Your objective
State the count of lines below featuring the word "width", and write nothing further.

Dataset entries
○ ○ ○ ○ ○

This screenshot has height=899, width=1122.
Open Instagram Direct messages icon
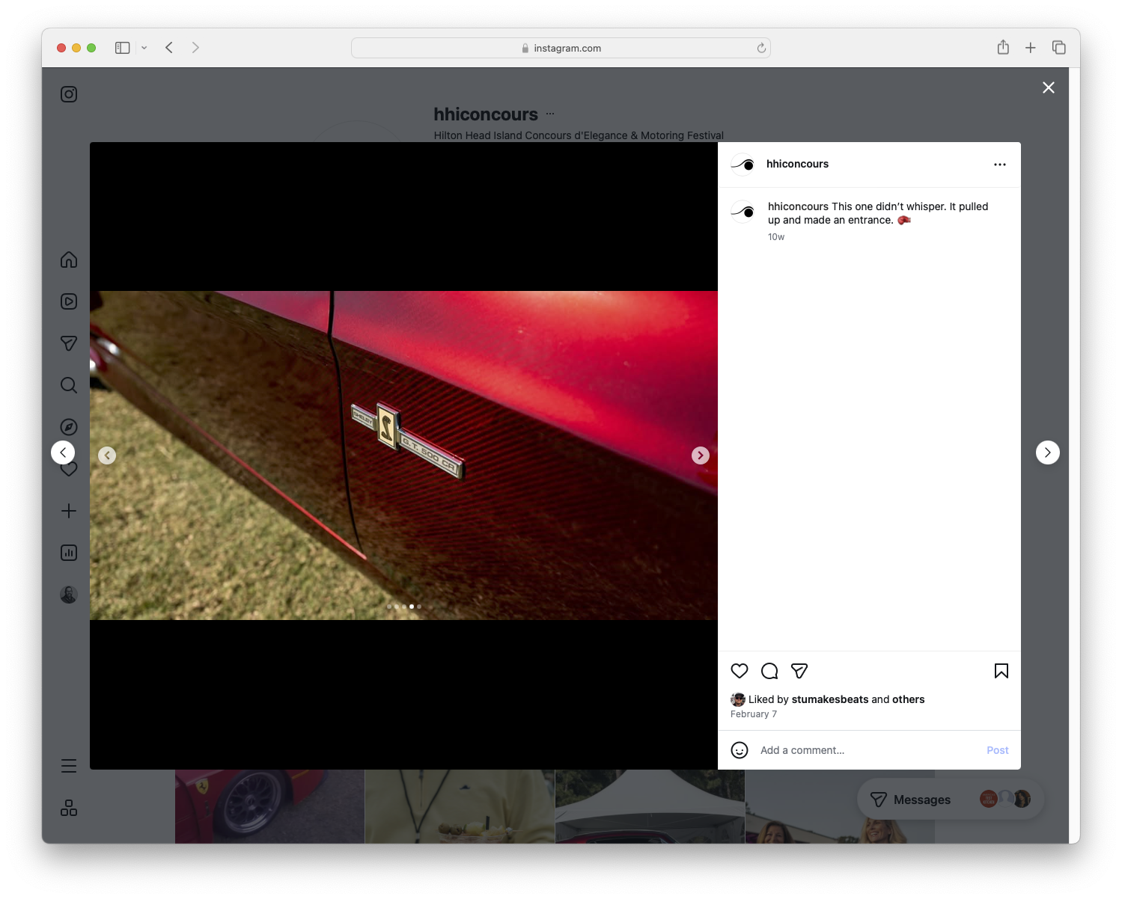point(68,343)
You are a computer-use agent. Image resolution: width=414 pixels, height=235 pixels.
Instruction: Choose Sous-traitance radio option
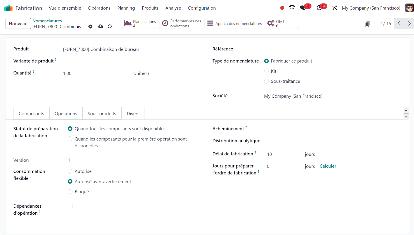267,81
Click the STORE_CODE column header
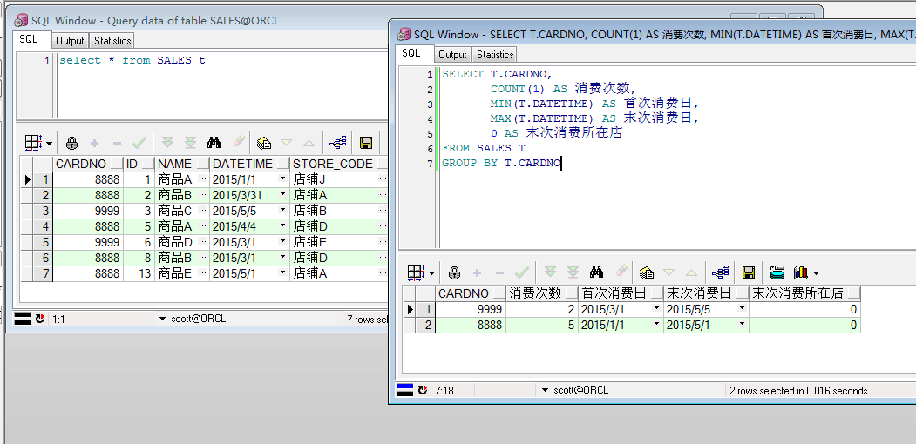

○ ○ ○ ○ ○

Written reply
2